7 Ways to Empower Your Child Against Sexual Predators

I am neurotic about predators. When my kids started preschool and when they go to out for activities to the park or for classes, I’m constantly on the look out to protect them. To look for people who may not be “safe” or are  “over friendly”. This is not just a fear thanks to the vivid, disturbing news we are exposed on a daily basis. It stems from memories.

At the age of 11 living in Madhya Pradesh (India), I opened the door to the  postman and he asked for a glass of water. When I got it for him, handing it through the grill(thankfully) at the door, he caught my hand and held it to his crotch of his pants, then kissed it and smiled. Even at that young age, I knew that was wrong and ran to my mom to tell her. He was put in jail for a day before his wife came to plead for his life and he was released.

When I was 14 and used to walk home from school in Kuwait (Kuwait) with my mom a man used to often follow us all the way home in his car.

These are just two of the many experiences I’ve had personally. I don’t say this to scare you. Of course, it was scary and still leaves me feeling icky. These events taught me at an early age, that there are many deranged people out there.

While these are some of my worst memories, I think somewhere it made me hyper aware and at the same time stronger, knowing it’s not to be taken seriously. Maybe I got desensitized to it all (not a good thing). In India and Kuwait, there is an unsaid acceptance and allowance of such behavior. That is food for another discussion.

But this is why I’m a strong advocate that the conversation begin early so that children be able to recognize such behavior, understanding that sometimes even people you know are capable of horrible acts.
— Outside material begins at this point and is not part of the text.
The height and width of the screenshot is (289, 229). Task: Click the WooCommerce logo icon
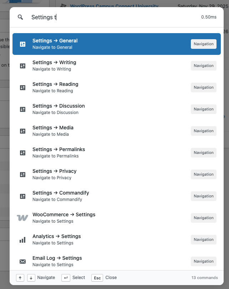[22, 218]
Mind you these things happened while my parents were close. It is not the act but the reaction that carries significance.

My son is 8 now but I have been having conversations with him about personal safety since he was 4. Specially because he has always been an extremely friendly child who loves to make “friends”. Now, so is my two year old daughter. And I worry about their friendliness making them easy prey. On the other hand, I never want to them to lose their happy demeanor. To be too scared to say Hi to strangers. We need people who are friendly to make the world a warm place to live. Who aren’t scared to be the first one to break the proverbial ice. So how do we do it?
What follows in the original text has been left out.